Homemade Satellite Mount

Lauren Treadwell

Satellite television is the best way to receive programming in rural areas. It is also ideal for mobile homes and RVs that lack a proper cable hook-up. In order to receive a crisp, clear signal, mount the satellite dish properly outside your home. A homemade mount holds the satellite dish in place while you customize its positioning for optimal reception.

Permanent Mount

Permanent mounts are the best choice for houses, apartment complexes and condominium developments. Choose a location on the side of your home onto which you can mount the dish supports. Protect the dish from most wind, yet ensure that it will still receive signals, from the side of the building least obstructed by trees or other structures.

Drill into the outer brick, concrete, wood or siding in the desired mounting location. Predrill all holes to avoid cracking, and do not over-tighten screws in wooden and siding surfaces. These materials can crack and strip if the hardware is too tight. The ideal place to install the dish is on the corner of a home where the support beams are strongest.

If you prefer, mount your satellite dish to pipes with diameters greater than two inches using car exhaust pipe clamps. For a free-standing permanent mount, lay a brick or concrete foundation in the area where the satellite dish will be mounted. Place a pipe in the wet concrete or in a space between the bricks to hold the satellite dish stand. Use eight two-by-four beams to construct a four-beam mount on the ground with four diagonal braces connecting to the satellite dish stand. Adjust the stand before tightening the wooden pieces together. Finally, anchor the wood using sturdy metal pipes pounded into the ground.

Tripod Mount

Portable tripod mounts are best for mobile homes and RVs as you can easily set up and dismantle them on short notice. Buy a rooftop antenna tripod at your local hardware store. You will also need a four-foot length of 1-¼ inch PVC pipe. Open the tripod and fit the PVC pipe inside. Tighten the tripod around the pipe and drill holes to hold it steady.
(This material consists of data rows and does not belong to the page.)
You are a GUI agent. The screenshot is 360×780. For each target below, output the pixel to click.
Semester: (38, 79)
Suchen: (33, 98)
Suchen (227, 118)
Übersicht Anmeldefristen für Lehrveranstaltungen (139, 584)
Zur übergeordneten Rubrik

To prevent the dish from falling over, add detachable weights to the tripod legs or attach the tripod to a sturdy wooden board when used for more than two to three days. For camping, use tent stakes to hold the satellite dish in place in the ground. Keep in mind that these mounts are very easy to steal and should not be left outside overnight for long periods of time.

Positioning the Mount

Regardless of which type of mount you use, the key to receiving a clear signal is to position the satellite correctly. Design your mount so that you can easily adjust the satellite dish’s position, and make sure it fits tightly enough to hold the dish’s position during windy weather. Avoid mounting the satellite dish to the roof of a home or RV, as it is most exposed to the weather. Instead, select an area where the wind will be buffeted away from the dish. Before tightening your mount, check your picture quality using a television set. Try multiple configurations to find the best position before settling on a final position.